Алесь Адамович - Я из огненной деревни…
Стояли они около хат, пока все дотла не сгорит. Как Же там усидишь, под тем припечком!..
Все они были в немецкой форме, в плащах, в таких пестрых, и в касках все.
Было это двадцать третьего июля — как раз сегодняшним днем. Даже и пятница была так же. В сорок третьем…»
Мальчик слушает рассказ старухи, слушает быль пострашнее сказки, а проворные пальцы его машинально лепят долговязых буро-зеленых фашистских солдатиков. Они у пулеметов, они в автомашинах, на самоходках. Им тесно. В каком-то неистовстве саранчи они липнут друг к другу, сцепливаются, слипаются, сплетаются, как змеиный клубок у корча, в колдовском исступлении.
— Это ваш внук? — поинтересовались мы у тетки Ганны.
— Нет, Сережа — мой племянник из Гродно, приехал на лето.
— А ты, Сережа, умеешь лепить птиц или животных, или так, обычных людей?
Мальчик молчит.

_Исходные данные_
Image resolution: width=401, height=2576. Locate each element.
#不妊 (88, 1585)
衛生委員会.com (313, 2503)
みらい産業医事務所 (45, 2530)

_Задание_
Выведите целиком текст для чтения без единого изменения.

_Решение задания_
Алесь Адамович - Я из огненной деревни…
Стояли они около хат, пока все дотла не сгорит. Как Же там усидишь, под тем припечком!..
Все они были в немецкой форме, в плащах, в таких пестрых, и в касках все.
Было это двадцать третьего июля — как раз сегодняшним днем. Даже и пятница была так же. В сорок третьем…»
Мальчик слушает рассказ старухи, слушает быль пострашнее сказки, а проворные пальцы его машинально лепят долговязых буро-зеленых фашистских солдатиков. Они у пулеметов, они в автомашинах, на самоходках. Им тесно. В каком-то неистовстве саранчи они липнут друг к другу, сцепливаются, слипаются, сплетаются, как змеиный клубок у корча, в колдовском исступлении.
— Это ваш внук? — поинтересовались мы у тетки Ганны.
— Нет, Сережа — мой племянник из Гродно, приехал на лето.
— А ты, Сережа, умеешь лепить птиц или животных, или так, обычных людей?
Мальчик молчит.